Batam, Topiknusantara.com,- Persoalan lahan kembali mencuat di wilayah Setokok, Kecamatan Bulang, Kota Batam. Sejumlah pemilik alas hak mengaku kecewa terhadap belum adanya kejelasan ganti rugi atas lahan seluas kurang lebih 4 hektare yang kini berada di area pengembangan kawasan.
Pada Kamis (21/05/2026), pihak pemilik lahan memasang plank peringatan di lokasi sengketa dengan pengawalan aparat Intelkam Polresta Barelang bersama personel Polsek Bulang dan Polsek Galang.
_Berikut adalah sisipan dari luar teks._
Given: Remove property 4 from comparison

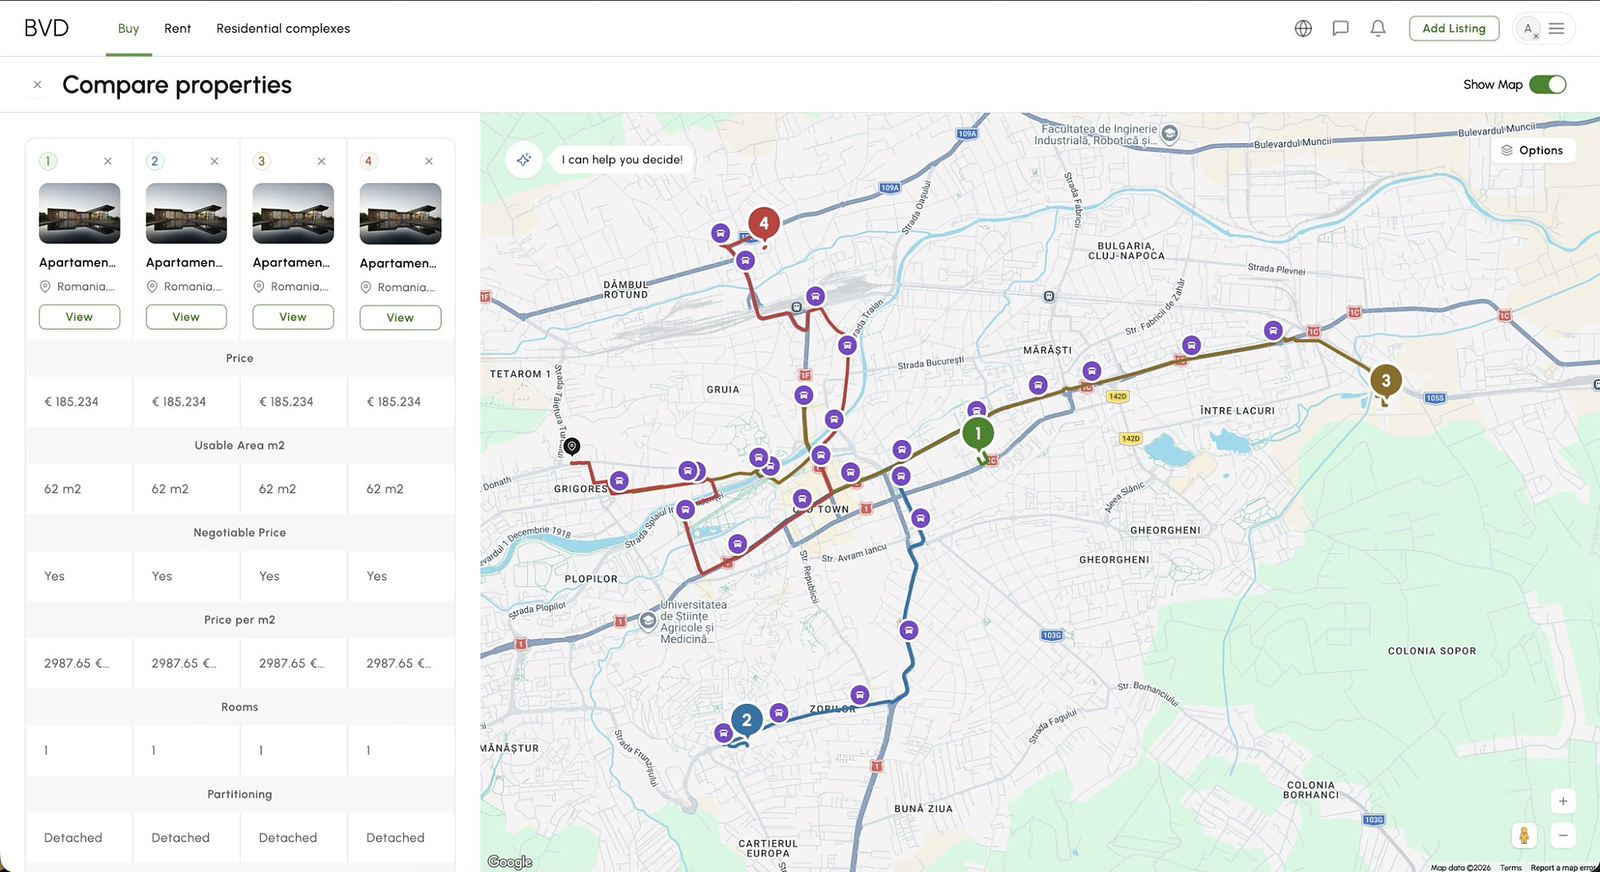Looking at the screenshot, I should [429, 161].
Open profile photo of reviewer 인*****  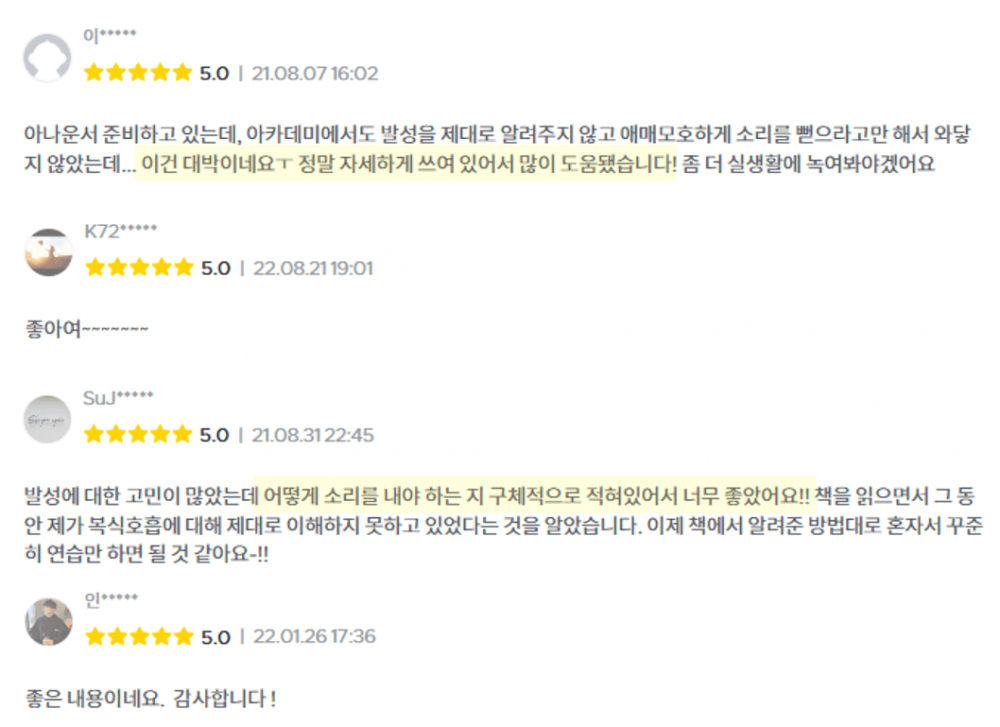tap(47, 620)
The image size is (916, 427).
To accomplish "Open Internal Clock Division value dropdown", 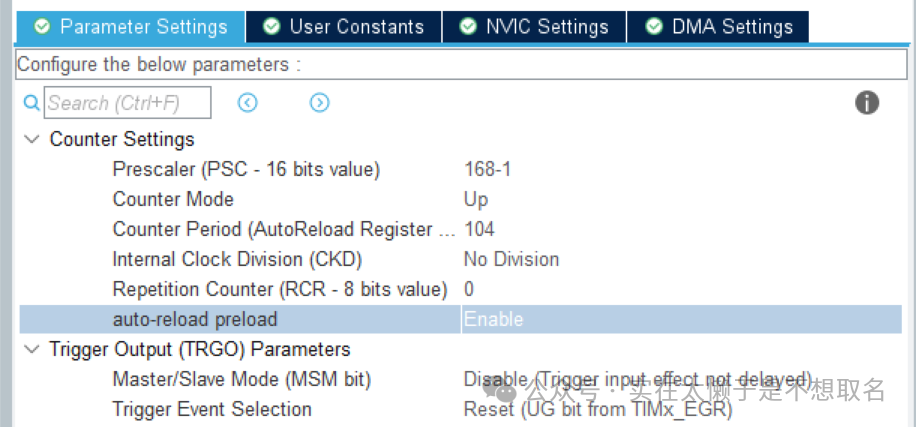I will pos(682,259).
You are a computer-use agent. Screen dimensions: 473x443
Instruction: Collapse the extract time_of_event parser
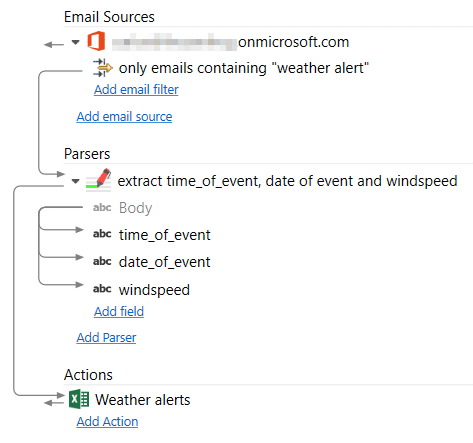pyautogui.click(x=76, y=181)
Dalam plank tersebut tertulis permintaan agar pagar yang berdiri di atas lahan segera dibuka karena lahan disebut belum dilakukan ganti rugi kepada pihak pemilik alas hak.

Ketua DPW Gibran Center Kepri, Parlin Purba, mengatakan bahwa lahan tersebut telah dimiliki pihak keluarga sejak tahun 2003 dan hingga kini belum mendapatkan penyelesaian, padahal menurutnya beberapa pihak lain di sekitar lokasi telah menerima kompensasi.
“Yang lain sudah mendapatkan ganti rugi, sementara lahan kami seluas 4 hektare belum juga ada kejelasan sampai hari ini,” ujar Parlin Purba kepada wartawan.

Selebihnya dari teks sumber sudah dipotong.